Search the listing below for the string "Degree" and copy every line where it occurs.

········

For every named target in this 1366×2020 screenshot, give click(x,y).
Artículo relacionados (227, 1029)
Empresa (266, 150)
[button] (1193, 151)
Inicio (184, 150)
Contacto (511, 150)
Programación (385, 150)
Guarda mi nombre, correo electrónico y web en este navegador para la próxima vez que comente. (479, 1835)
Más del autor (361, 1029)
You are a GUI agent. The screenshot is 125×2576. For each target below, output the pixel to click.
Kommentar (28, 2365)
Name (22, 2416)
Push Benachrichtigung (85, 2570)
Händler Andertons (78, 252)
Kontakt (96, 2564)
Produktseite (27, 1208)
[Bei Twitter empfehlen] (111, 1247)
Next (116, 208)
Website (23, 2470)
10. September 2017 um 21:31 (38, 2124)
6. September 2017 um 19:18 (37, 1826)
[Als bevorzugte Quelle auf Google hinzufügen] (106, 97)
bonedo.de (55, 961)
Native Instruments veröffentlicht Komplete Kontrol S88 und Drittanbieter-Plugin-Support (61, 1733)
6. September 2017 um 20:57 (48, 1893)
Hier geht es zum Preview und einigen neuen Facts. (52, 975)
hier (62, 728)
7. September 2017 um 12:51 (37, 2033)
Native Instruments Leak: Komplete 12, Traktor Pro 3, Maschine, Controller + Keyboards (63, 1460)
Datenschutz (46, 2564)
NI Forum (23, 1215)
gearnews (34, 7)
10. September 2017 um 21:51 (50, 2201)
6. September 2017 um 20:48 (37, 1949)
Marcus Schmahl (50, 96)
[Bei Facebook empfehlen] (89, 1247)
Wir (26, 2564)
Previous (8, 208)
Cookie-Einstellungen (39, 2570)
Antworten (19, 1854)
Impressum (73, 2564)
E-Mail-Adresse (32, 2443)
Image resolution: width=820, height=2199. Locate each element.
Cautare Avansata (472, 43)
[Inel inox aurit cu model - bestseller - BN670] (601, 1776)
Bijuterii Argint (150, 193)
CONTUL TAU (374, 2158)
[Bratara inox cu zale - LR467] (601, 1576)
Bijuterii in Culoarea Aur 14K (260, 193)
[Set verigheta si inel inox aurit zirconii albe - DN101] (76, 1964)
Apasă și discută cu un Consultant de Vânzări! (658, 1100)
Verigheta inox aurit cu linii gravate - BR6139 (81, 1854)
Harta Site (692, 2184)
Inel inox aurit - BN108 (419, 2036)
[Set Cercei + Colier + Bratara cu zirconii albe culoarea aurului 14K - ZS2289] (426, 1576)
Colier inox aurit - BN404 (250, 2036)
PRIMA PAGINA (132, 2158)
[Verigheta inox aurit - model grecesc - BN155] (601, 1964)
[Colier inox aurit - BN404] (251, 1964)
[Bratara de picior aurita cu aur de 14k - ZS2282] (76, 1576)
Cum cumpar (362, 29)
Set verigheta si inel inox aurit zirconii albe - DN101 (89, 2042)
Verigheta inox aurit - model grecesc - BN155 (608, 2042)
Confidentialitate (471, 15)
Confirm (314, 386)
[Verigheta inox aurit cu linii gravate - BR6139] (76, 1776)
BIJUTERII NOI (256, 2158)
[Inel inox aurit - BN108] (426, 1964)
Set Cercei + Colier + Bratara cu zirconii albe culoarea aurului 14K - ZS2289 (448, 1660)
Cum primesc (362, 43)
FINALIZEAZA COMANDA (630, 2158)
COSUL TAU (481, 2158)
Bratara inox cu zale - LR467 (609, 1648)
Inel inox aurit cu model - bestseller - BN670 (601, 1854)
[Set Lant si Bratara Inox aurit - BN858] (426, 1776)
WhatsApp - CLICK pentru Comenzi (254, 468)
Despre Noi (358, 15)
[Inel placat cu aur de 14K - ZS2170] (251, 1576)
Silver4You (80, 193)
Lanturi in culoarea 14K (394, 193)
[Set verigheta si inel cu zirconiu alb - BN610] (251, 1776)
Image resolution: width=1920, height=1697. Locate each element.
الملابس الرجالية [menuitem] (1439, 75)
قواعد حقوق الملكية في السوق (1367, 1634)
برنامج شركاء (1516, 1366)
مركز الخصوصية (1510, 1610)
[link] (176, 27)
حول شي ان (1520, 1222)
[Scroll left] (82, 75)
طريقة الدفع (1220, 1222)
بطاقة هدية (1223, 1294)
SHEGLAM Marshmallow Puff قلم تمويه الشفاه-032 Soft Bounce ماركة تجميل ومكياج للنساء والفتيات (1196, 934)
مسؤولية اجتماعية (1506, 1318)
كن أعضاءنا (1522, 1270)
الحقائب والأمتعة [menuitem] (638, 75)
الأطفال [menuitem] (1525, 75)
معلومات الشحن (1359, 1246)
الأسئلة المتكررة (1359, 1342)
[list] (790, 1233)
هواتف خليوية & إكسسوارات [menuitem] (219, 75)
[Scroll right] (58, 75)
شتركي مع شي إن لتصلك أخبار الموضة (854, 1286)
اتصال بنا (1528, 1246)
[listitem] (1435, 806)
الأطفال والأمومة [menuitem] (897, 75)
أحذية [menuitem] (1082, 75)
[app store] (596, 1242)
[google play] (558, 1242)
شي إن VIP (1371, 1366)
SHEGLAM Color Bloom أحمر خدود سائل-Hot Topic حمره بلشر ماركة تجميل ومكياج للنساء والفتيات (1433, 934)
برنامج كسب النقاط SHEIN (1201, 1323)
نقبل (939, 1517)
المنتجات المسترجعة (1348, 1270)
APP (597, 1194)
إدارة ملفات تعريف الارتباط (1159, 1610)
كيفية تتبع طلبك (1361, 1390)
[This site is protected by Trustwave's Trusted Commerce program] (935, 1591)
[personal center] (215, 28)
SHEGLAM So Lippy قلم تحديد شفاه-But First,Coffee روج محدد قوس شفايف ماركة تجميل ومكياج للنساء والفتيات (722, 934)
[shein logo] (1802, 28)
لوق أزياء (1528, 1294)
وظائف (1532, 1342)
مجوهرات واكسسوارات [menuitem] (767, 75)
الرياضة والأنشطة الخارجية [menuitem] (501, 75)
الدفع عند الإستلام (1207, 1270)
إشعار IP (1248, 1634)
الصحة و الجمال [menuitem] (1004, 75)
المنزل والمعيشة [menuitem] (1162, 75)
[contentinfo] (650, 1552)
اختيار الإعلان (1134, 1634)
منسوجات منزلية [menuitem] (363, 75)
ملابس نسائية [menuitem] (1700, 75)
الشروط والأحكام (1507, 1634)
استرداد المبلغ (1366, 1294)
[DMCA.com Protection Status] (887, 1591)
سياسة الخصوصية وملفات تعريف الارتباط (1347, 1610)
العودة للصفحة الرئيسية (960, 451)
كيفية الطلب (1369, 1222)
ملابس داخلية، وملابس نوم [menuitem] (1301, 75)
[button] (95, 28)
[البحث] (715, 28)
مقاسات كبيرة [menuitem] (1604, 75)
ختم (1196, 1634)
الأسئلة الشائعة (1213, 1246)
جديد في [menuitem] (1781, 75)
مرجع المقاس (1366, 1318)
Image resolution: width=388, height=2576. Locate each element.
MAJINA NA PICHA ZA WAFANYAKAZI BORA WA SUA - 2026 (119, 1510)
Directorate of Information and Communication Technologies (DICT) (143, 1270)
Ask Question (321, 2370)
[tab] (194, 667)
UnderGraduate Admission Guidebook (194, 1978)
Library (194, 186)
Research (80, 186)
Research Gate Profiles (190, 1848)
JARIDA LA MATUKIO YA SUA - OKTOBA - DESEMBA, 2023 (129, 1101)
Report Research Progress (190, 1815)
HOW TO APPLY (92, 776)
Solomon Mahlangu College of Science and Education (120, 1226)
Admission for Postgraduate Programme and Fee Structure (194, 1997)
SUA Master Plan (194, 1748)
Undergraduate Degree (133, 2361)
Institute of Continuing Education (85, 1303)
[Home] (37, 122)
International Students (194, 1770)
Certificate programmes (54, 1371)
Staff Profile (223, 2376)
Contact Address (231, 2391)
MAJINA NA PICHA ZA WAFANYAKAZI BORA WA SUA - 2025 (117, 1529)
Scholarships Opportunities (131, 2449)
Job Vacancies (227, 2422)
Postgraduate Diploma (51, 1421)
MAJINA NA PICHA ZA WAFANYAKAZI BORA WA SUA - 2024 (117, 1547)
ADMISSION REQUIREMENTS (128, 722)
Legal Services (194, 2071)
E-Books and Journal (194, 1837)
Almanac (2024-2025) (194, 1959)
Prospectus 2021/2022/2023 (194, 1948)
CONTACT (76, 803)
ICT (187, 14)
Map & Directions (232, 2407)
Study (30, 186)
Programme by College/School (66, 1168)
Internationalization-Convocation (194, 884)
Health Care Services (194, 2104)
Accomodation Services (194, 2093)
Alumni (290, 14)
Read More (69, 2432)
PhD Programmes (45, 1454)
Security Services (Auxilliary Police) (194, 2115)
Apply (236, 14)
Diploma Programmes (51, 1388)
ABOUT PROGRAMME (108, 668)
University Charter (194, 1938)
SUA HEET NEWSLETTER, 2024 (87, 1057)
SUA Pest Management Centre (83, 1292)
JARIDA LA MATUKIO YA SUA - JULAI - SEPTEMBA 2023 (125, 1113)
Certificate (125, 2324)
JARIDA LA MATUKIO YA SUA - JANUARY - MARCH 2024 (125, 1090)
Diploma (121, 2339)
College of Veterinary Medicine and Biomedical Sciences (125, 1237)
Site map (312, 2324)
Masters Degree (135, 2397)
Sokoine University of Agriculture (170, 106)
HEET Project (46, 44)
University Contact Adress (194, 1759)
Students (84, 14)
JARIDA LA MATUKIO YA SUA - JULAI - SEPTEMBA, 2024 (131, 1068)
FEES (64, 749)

········

**Result of the task**
Undergraduate Degree (133, 2361)
Masters Degree (135, 2397)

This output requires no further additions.